Why software projects run late, and the part that's on you
Late software is almost a law of physics. Some of it is the builder's fault, and a big chunk is on the client. Here's the uncomfortable truth.
There's an old joke among developers: take the estimate, double it, and move up to the next unit of time. Two days becomes four weeks. It's an exaggeration, but it hides something true about how bad we are at guessing how long it takes to build something new.
Part of the delay is on whoever builds the software, and it's worth saying plainly. We estimate badly for things we haven't done before. Problems show up that nobody could foresee until they were inside the work. Sometimes a date gets promised to close the sale while everyone knows it's optimistic. All of that is real, and it's on us.

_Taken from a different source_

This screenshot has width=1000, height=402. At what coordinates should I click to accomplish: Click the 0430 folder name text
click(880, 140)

But there's another part that sits with the client, and people talk about it less. The project stalls because a key question has gone three weeks without an answer. You change what you wanted halfway through, which is fair, except every change moves the date. The person who had to sign off is always travelling. None of this is in the contract, yet it weighs just as much.
In most projects that run late, the bottleneck is the decisions nobody makes in time. A team waiting for someone to choose between two options costs the same as a team working, except it isn't moving forward. Those waits pile up quietly.

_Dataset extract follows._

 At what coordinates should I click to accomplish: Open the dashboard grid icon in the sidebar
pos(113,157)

As a client there are two things you can do that change the outcome more than anything else. Answer fast when you're asked, even if the answer is 'give me a day'. And lock the scope of each stage before it starts, resisting the urge to add 'one small thing' mid-build.
A delay almost never has a single culprit. It comes from optimism on one side and slow decisions on the other. The good news is that half of that equation is in your hands, and it's the cheaper half to fix.